A LEADING businessman has made a rallying cry for concerted action from the Government, councils and manufacturers to ensure more “green” buses appear on Britain’s roads.
Enrico Vassallo, the Italian chief executive of bus maker Optare, said the industry and politicians needed to collaborate to reduce the manufacturing cost and make the green technology an attractive and competitive alternative to diesel.
“Electric buses represent less than one per cent of the total market,” he said. “The technology is still too expensive due to the fact that the volumes are low to absorb the high cost of investment.”
He added: “The game we all need to play as operators, manufacturers, local authorities and politicians is to invest in the business, try to give more stability and more vision to the business to keep it successful and competitive in terms of prices.”
The company, which is based in Sherburn-in-Elmet, makes diesel, electric and hybrid vehicles for companies including First Group, Stagecoach and Transport for London. Mr Vassallo believes the next decade will be critical in determining how widely the technology is adopted across the UK. He said: “From a purely operational point of view, what we are proving is that the cost of running electric buses is cheaper than running diesel over four or five years. The downside is the price you have to pay in the beginning is double the price of a diesel bus.
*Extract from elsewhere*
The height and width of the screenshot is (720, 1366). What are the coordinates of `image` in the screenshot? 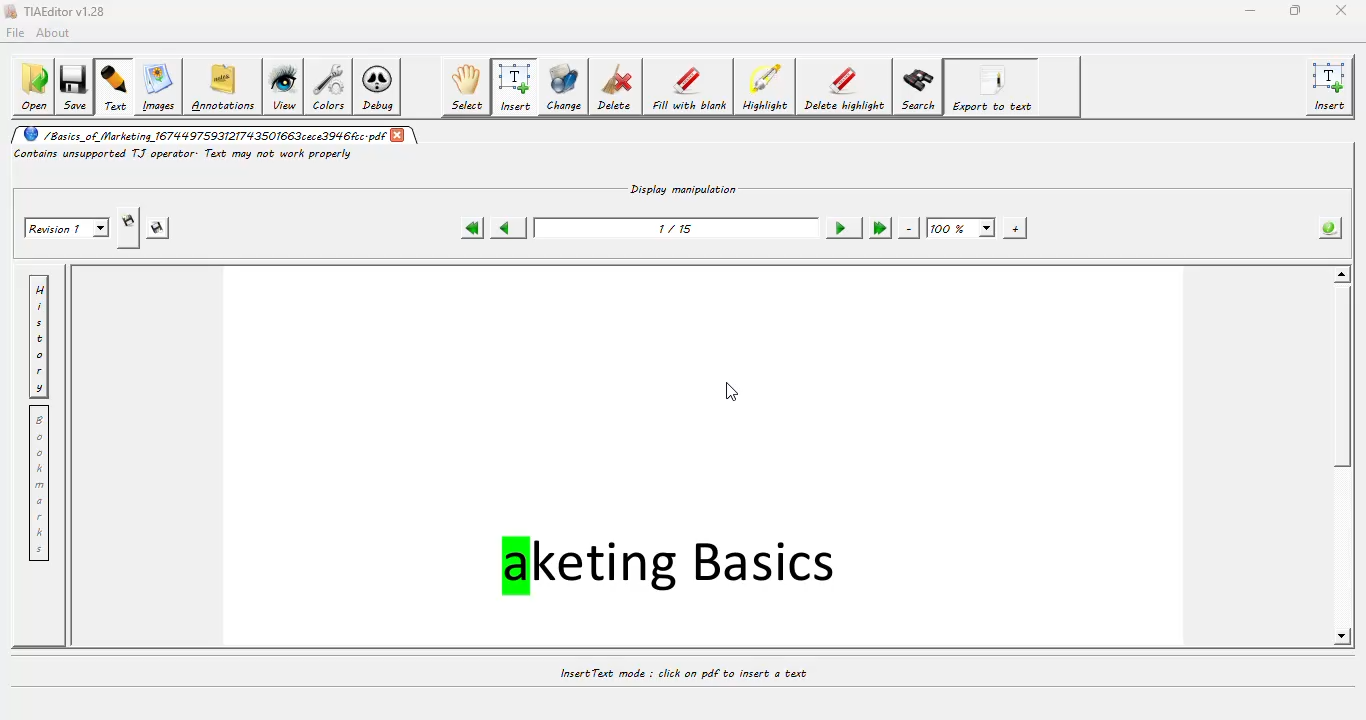 It's located at (159, 86).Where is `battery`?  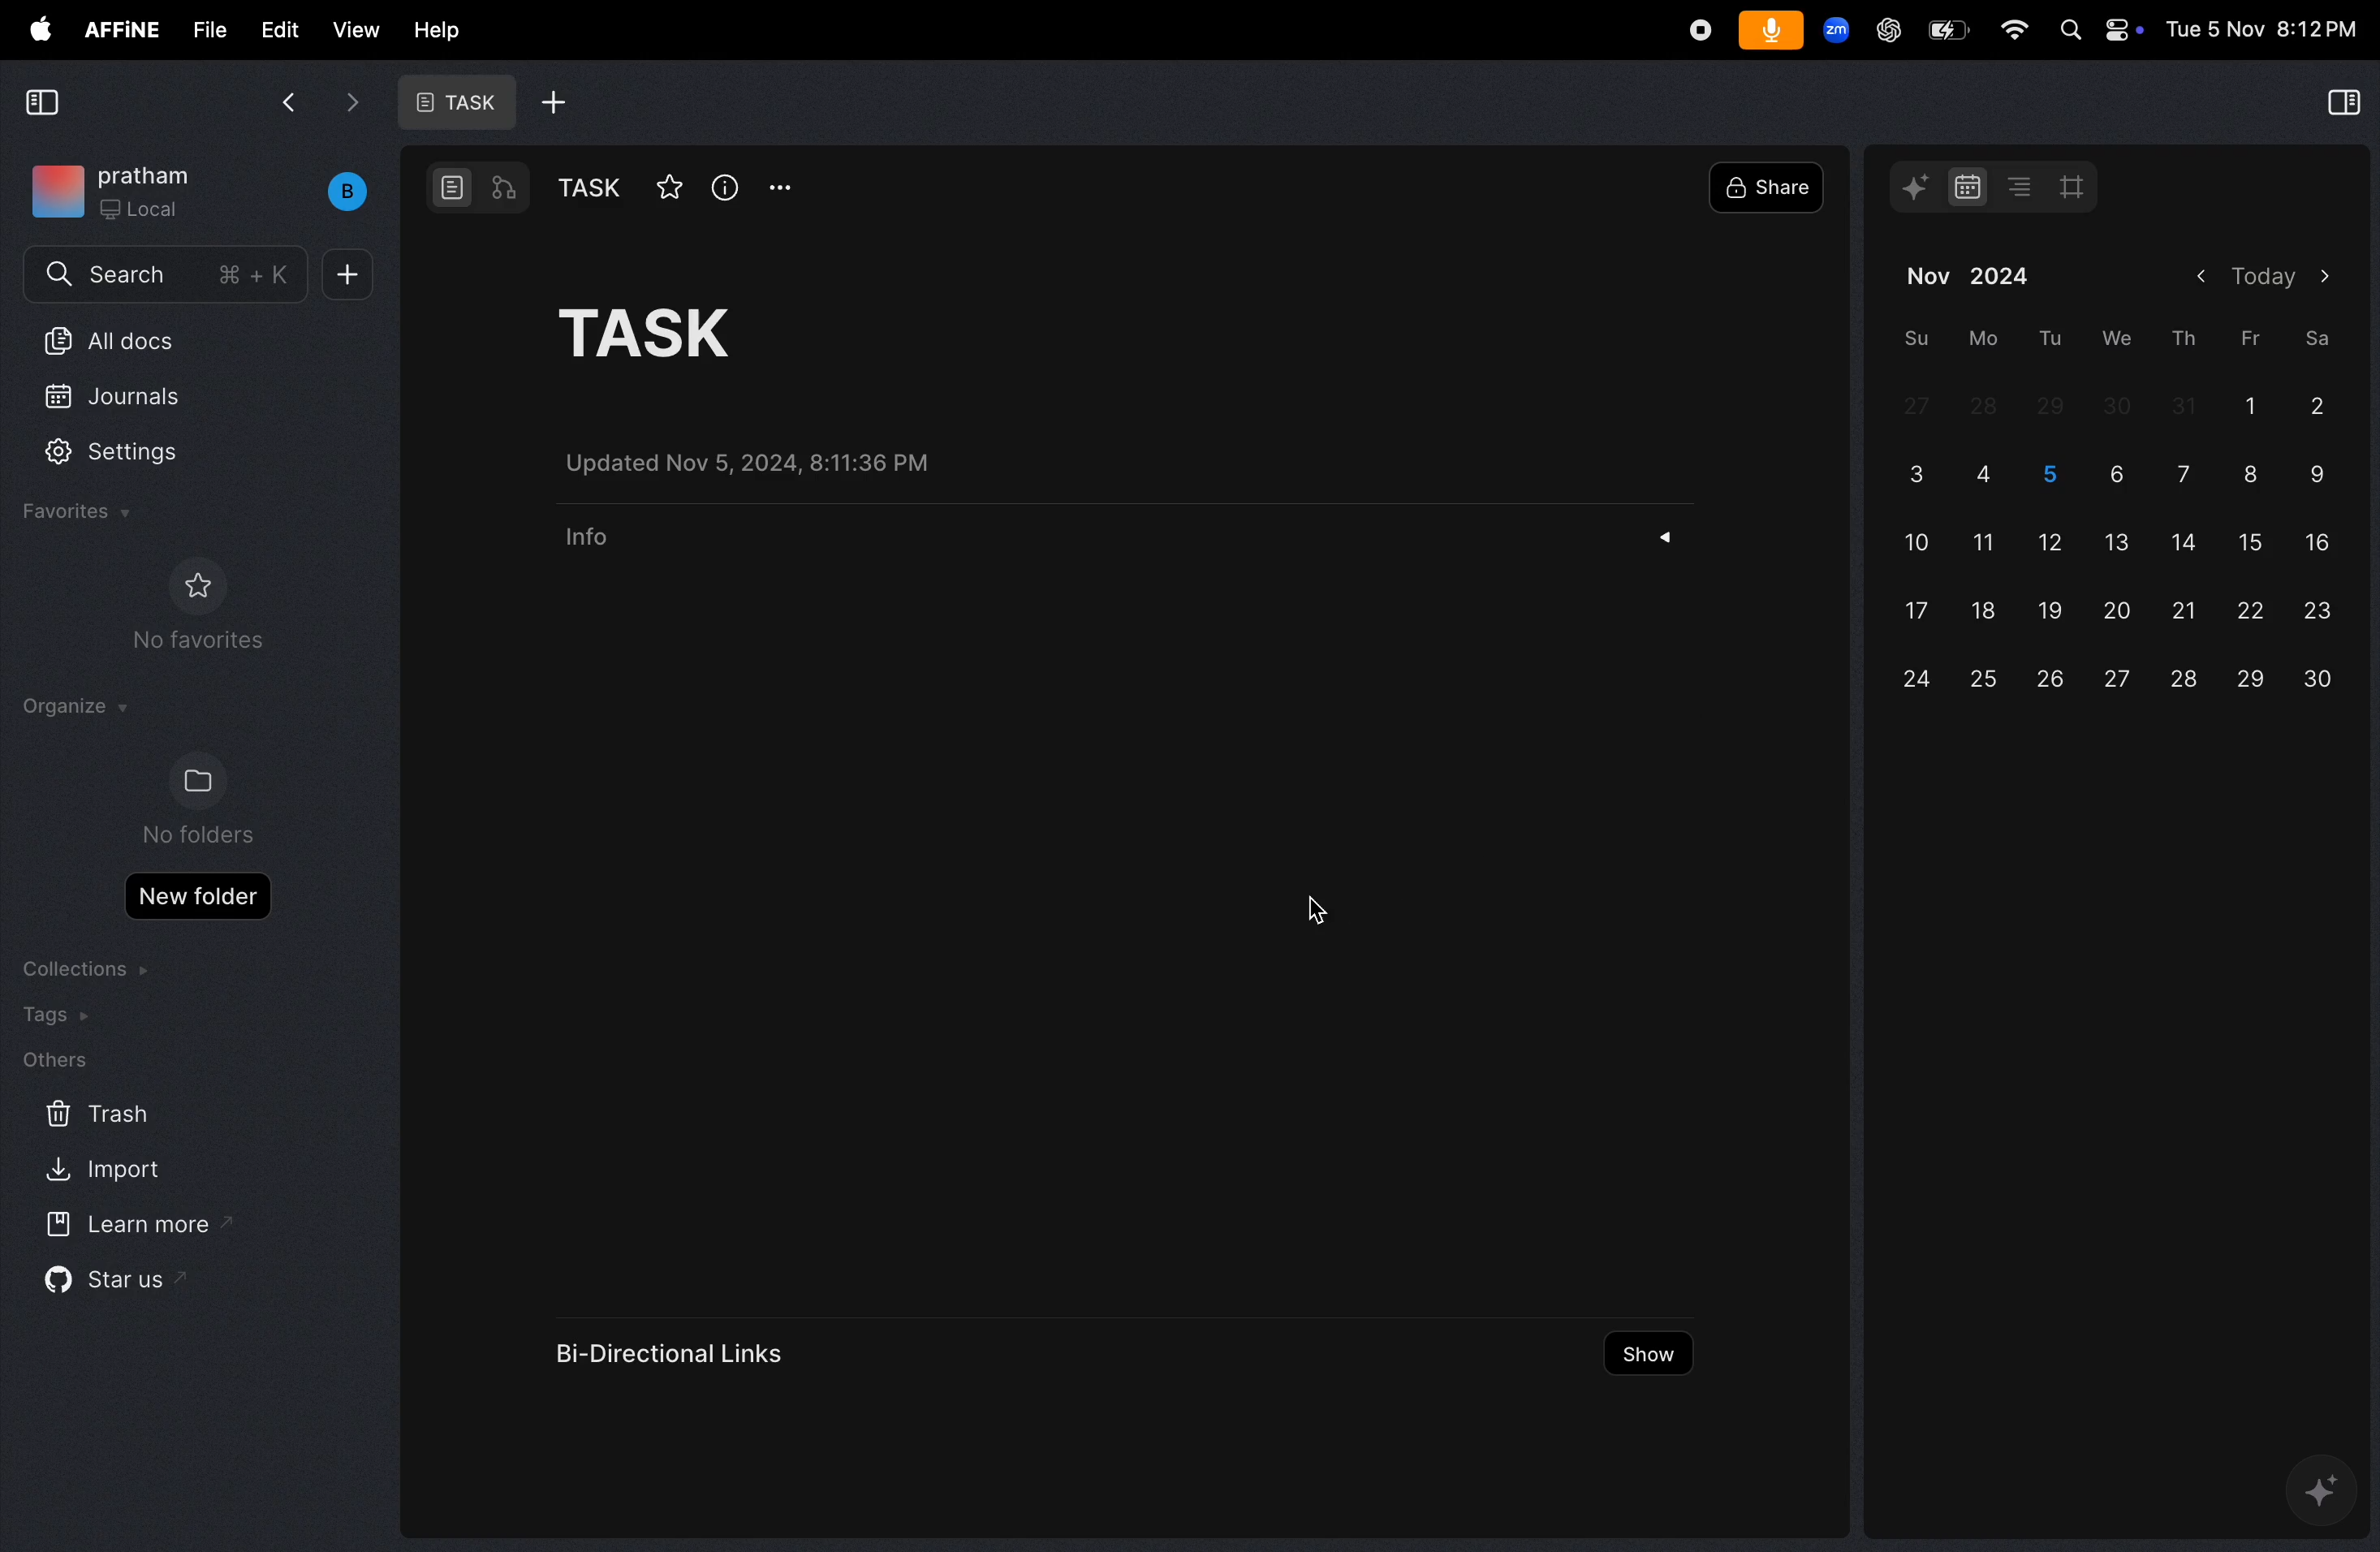
battery is located at coordinates (1943, 29).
It would be a breakthrough to keep the technology cheaper, viable and competitive.”
Another key factor is the maintenance cost of electric buses. “Electrical components are more reliable than the springs and bolts of the diesel one,” Mr Vassallo said. “In terms of maintenance, electric is cheaper but the technology is more sophisticated.”
Optare recently delivered a £1.5m fleet of six electric buses to the Poppleton Bar park and ride site in York, operated by First Group. It is in the process of making a further six for another park and ride site in the city. It is also responsible for the vehicles’ maintenance. One particular target market is double decker buses, which make up about 40 per cent of the market.